═════ Supplied text ═════

The Military Technology Revolution Shakes the Wall of Nuclear Deterrence: A Crack in Strategic Immunity
From Ukraine to the Middle East, recent wars and conflicts have exposed an unprecedented challenge to the theory of nuclear deterrence that has shaped the international order for decades.
According to an analysis published by Foreign Affairs, possessing nuclear weapons is no longer sufficient to prevent attacks or protect strategic assets from being targeted, particularly in an era marked by the rise of low-cost drones and precision-guided missiles.
The analysis argues that the world has entered a new phase in which the traditional immunity enjoyed by nuclear powers is gradually eroding, forcing a reassessment of the concepts of security and strategic stability established during the Cold War. Among these is one of the most deeply rooted assumptions in international relations: the belief that nuclear weapons provide strategic immunity to their possessors and deter adversaries from attacking them directly.
A Turning Point
The analysis identifies Ukraine’s “Spider Web” operation as a pivotal moment in this transformation.
In June 2025, Ukrainian security services carried out a bold strike deep inside Russian territory. Operatives infiltrated the country and concealed short-range attack drones inside cargo trucks positioned near several Russian air bases, including facilities in the Amur region near the Chinese border.
Most of these bases housed Russian strategic heavy bombers capable of carrying nuclear weapons.

═════

What you will do:
**a.** Rewrite the paragraph of the nuclear deterrence article that begins "In June 2025, Ukrainian security services" as a shorter version that keeps its main facts.
**b.** Extract each line of the rows that contains the string "plan".
The rows that follow have no connection to the article on nuclear deterrence.

═════ Provided data ═════

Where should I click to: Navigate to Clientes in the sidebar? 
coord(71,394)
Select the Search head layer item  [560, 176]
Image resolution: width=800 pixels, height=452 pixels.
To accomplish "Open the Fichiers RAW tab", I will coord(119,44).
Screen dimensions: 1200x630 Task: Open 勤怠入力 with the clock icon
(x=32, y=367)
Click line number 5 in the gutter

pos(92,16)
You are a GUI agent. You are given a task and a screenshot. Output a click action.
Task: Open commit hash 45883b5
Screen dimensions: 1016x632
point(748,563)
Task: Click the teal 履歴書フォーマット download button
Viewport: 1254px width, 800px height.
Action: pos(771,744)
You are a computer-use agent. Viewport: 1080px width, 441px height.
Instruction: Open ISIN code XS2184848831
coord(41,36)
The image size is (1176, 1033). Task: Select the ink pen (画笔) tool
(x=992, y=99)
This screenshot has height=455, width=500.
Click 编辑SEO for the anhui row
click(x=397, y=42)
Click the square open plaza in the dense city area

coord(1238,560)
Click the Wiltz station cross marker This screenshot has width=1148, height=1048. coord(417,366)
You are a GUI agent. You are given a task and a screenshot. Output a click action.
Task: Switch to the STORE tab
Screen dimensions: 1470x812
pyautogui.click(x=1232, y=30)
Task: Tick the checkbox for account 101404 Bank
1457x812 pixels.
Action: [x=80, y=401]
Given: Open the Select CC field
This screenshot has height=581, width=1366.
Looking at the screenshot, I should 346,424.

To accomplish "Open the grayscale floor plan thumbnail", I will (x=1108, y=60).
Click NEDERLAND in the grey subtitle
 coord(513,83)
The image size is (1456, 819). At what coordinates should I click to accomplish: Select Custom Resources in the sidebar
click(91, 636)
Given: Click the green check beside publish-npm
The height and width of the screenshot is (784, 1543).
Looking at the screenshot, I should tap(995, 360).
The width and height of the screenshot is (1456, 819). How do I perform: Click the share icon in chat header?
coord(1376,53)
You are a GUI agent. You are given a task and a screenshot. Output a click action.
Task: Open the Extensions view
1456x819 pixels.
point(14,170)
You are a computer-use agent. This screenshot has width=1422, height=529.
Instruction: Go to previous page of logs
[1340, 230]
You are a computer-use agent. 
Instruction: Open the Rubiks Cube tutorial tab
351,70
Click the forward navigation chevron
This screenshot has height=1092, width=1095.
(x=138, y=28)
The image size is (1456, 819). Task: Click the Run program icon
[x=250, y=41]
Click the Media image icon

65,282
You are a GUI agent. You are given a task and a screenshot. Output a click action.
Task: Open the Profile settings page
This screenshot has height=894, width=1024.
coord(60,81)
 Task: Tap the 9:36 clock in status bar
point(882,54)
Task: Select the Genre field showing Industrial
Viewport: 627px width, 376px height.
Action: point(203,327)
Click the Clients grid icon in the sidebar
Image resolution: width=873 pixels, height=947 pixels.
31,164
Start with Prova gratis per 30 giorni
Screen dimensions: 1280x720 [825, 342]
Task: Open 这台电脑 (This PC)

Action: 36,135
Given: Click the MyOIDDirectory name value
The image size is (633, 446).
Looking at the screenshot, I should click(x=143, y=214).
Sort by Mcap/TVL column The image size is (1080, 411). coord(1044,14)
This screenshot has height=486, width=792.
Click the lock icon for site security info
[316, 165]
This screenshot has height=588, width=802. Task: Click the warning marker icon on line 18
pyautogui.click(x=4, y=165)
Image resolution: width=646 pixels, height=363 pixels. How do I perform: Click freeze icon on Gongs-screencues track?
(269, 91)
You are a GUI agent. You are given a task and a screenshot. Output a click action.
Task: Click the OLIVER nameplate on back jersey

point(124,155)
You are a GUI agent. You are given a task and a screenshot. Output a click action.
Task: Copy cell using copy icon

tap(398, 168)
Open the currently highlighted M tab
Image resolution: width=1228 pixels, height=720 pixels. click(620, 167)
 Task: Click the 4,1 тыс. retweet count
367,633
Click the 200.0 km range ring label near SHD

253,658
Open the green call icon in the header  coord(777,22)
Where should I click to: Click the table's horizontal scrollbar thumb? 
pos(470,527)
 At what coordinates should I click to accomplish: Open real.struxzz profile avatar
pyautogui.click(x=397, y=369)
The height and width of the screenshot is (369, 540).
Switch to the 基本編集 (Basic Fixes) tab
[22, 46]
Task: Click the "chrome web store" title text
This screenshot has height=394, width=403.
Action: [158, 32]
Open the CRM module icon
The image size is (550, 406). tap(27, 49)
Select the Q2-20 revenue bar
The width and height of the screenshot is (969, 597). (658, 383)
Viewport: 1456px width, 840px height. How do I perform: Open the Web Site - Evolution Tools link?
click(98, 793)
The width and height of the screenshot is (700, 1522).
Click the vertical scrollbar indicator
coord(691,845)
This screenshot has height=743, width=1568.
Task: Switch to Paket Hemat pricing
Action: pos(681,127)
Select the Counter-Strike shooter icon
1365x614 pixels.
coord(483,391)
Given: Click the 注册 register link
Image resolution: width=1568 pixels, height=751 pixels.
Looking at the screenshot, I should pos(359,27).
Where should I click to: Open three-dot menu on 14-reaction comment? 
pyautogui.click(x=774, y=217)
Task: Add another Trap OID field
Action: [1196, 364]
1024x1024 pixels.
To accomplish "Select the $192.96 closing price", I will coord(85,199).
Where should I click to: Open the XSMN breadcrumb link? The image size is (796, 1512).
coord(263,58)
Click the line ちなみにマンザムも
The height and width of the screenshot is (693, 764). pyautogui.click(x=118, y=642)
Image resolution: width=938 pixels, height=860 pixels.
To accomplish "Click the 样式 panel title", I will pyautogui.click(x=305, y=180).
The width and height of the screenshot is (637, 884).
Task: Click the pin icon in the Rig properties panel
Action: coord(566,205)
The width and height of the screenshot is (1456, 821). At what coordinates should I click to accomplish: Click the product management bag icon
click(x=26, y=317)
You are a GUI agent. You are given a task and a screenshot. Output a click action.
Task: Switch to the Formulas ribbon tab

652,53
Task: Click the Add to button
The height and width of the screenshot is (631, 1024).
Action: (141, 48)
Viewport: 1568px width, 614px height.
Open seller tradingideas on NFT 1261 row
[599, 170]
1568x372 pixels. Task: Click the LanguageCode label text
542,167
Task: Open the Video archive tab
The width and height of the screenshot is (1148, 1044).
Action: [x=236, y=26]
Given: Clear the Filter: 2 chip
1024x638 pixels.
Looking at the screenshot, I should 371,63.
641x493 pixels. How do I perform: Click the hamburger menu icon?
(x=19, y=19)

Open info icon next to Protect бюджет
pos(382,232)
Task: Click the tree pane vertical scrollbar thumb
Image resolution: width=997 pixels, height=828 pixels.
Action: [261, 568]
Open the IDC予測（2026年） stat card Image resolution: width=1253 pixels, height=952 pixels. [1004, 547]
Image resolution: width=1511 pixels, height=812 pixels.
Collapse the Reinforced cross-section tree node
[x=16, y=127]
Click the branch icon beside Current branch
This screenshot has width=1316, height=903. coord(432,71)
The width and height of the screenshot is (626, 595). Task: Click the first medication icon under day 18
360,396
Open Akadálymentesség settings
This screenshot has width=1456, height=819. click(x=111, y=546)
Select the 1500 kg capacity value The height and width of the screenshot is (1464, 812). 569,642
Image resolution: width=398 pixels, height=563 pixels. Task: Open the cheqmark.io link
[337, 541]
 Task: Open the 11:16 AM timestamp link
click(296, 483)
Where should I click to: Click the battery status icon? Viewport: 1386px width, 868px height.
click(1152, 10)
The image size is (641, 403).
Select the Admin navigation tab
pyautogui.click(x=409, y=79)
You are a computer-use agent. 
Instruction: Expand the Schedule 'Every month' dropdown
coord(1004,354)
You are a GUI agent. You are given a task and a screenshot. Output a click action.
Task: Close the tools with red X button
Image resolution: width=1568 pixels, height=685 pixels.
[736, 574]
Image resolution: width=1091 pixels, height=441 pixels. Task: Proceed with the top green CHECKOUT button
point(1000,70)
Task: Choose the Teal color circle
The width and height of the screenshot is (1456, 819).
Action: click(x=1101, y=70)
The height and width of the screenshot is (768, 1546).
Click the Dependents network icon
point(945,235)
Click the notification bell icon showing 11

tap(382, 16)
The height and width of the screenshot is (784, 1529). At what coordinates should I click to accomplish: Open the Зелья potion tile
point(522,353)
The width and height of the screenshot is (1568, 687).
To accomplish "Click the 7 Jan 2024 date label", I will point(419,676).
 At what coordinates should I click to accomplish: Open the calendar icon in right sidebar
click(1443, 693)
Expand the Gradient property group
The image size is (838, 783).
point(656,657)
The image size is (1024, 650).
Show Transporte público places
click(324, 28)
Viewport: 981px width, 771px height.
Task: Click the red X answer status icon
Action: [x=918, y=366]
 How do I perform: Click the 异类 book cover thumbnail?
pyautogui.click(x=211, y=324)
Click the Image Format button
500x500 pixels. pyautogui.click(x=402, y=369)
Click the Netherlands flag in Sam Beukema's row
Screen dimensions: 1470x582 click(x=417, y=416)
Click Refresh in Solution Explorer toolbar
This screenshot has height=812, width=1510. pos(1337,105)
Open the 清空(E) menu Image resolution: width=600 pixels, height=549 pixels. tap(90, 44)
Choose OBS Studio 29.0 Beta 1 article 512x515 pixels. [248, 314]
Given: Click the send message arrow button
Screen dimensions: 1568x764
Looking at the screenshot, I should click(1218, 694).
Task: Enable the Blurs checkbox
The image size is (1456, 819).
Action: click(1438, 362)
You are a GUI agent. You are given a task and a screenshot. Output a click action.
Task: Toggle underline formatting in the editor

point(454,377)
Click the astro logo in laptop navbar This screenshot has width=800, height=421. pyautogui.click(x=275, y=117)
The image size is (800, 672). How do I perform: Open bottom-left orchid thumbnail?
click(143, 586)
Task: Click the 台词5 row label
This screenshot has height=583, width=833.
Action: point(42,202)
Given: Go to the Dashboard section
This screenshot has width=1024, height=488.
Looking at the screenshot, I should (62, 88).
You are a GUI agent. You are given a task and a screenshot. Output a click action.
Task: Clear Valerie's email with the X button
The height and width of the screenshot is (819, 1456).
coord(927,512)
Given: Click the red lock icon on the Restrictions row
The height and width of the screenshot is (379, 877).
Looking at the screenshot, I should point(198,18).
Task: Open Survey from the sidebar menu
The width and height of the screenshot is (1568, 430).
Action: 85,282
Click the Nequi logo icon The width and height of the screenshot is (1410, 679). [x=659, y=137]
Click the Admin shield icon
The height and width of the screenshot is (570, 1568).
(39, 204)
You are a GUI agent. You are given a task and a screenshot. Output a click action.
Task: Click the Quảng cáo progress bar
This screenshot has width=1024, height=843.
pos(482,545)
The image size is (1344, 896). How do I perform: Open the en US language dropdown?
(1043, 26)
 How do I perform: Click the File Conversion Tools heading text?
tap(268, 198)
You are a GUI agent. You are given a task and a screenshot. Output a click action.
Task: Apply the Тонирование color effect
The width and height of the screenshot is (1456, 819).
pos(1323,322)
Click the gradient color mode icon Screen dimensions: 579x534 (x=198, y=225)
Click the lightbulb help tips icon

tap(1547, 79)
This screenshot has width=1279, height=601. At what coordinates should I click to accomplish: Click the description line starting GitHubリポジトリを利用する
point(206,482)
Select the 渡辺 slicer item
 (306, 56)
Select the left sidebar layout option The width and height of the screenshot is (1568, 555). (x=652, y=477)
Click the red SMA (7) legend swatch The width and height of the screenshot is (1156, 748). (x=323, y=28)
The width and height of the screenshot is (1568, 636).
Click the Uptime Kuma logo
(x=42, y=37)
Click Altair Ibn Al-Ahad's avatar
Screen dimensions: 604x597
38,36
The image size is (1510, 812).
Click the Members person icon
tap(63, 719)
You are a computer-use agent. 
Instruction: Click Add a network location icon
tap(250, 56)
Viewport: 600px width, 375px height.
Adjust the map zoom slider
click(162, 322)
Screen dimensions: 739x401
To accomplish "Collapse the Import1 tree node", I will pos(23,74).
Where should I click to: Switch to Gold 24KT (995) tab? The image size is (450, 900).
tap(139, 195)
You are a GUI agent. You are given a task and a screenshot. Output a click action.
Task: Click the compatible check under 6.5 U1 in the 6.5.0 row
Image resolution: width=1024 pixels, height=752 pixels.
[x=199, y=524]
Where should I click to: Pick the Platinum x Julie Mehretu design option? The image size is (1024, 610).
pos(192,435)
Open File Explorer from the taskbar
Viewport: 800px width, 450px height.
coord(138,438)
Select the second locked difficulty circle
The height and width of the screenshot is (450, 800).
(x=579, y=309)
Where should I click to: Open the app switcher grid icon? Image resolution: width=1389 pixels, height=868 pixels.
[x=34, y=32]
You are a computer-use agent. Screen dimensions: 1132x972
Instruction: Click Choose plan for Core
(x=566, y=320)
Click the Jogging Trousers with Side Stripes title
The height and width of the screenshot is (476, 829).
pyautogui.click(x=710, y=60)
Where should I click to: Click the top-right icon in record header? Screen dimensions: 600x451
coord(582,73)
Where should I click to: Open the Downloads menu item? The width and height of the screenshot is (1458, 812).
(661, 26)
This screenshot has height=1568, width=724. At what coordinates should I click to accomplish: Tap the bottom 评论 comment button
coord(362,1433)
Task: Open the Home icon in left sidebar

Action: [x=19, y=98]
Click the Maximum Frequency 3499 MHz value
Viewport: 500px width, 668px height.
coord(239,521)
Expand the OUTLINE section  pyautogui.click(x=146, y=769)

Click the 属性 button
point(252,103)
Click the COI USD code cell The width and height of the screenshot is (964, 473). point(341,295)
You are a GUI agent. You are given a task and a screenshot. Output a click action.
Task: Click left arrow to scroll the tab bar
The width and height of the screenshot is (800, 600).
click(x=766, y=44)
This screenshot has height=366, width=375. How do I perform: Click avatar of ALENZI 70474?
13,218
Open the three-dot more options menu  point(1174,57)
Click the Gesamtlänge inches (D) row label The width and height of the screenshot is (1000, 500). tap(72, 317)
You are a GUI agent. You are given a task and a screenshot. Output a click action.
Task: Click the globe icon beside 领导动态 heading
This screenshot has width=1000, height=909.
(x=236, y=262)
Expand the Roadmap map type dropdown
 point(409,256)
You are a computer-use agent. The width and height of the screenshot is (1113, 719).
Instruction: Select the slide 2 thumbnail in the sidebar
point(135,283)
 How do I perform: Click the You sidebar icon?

═════

Complete answers:
**a.** In June 2025, Ukrainian security services struck deep inside Russia. Operatives entered the country and hid short-range attack drones in cargo trucks placed near several Russian air bases, including sites in the Amur region near the Chinese border.

**b.**
To accomplish "Open the grayscale floor plan thumbnail", I will (x=1108, y=60).
Instruction: Click Choose plan for Core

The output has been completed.